Si hace unos días Fuenlabrada nos dejaba una visión apocalíptica tanto a nivel organizativo como musical, este fin de semana, en Villaverde Bajo (Madrid), surgía el reencuentro con ciertos placeres sonoros. Durante dos días ha tenido lugar, de manera gratuita, el festival Indyspensable, donde en la variedad ha estado el gusto.

Desde la fuerza algo anárquica y contundente de los australianos City Lights, que abrieron el festival, hasta la elegante sencillez de Cooper, pasando por la propuesta oscura y de sufrimiento físico de Avant Garde (¡35 grados y con abrigo!) o la veteranía de Australian Blonde, estos dos días han sido una agradable sorpresa.

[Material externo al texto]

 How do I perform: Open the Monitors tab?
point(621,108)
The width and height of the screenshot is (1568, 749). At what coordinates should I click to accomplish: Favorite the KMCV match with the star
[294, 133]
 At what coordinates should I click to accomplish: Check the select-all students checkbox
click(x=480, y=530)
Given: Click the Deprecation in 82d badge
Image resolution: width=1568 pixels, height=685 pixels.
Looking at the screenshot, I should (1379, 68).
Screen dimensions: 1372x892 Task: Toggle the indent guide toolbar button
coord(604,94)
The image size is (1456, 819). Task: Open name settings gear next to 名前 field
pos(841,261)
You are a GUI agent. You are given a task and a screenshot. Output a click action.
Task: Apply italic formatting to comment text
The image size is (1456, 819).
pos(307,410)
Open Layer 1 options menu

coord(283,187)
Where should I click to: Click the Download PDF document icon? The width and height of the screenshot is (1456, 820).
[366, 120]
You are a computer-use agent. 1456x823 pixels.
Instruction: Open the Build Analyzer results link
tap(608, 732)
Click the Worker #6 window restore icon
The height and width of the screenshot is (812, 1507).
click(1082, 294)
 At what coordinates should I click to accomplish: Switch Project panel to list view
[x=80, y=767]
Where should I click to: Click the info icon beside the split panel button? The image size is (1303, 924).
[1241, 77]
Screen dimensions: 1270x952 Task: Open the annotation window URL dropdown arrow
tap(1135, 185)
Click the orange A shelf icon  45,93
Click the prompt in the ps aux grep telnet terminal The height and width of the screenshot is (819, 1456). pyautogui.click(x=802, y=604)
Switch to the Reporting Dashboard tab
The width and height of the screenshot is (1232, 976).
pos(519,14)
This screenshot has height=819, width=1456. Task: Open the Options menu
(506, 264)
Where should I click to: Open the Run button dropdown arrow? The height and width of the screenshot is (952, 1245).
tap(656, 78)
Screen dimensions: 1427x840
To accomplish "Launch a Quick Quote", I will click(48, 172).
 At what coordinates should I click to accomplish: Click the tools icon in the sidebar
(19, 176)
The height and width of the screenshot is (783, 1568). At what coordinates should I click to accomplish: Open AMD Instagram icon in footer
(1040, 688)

Todo esto, sin contar con el estado de gracia el que se encuentran los catalanes Unfinished Sympathy, “mis” triunfadores absolutos del Indyspensable. Además, la presencia de Budapest y Sexy Sadie, cabezas de cartel del festival, animaron a numerosos popies a acercarse hasta este barrio madrileño.

Un modesto auditorio pero con un sonido impecable, una puesta en escena que ya quisieran muchas salas y una organización dando todo tipo de facilidades para trabajar, hacen que, tras los últimos varapalos anímicos, se recobren las ganas por algo tan vital como la música. Propuestas como esta son las que nos hacen creer que no todo está perdido.
PD: no viene a cuento, amigo, pero me es imposible quitarme de la mente “It´s all in my mind”. TFC, luego existo.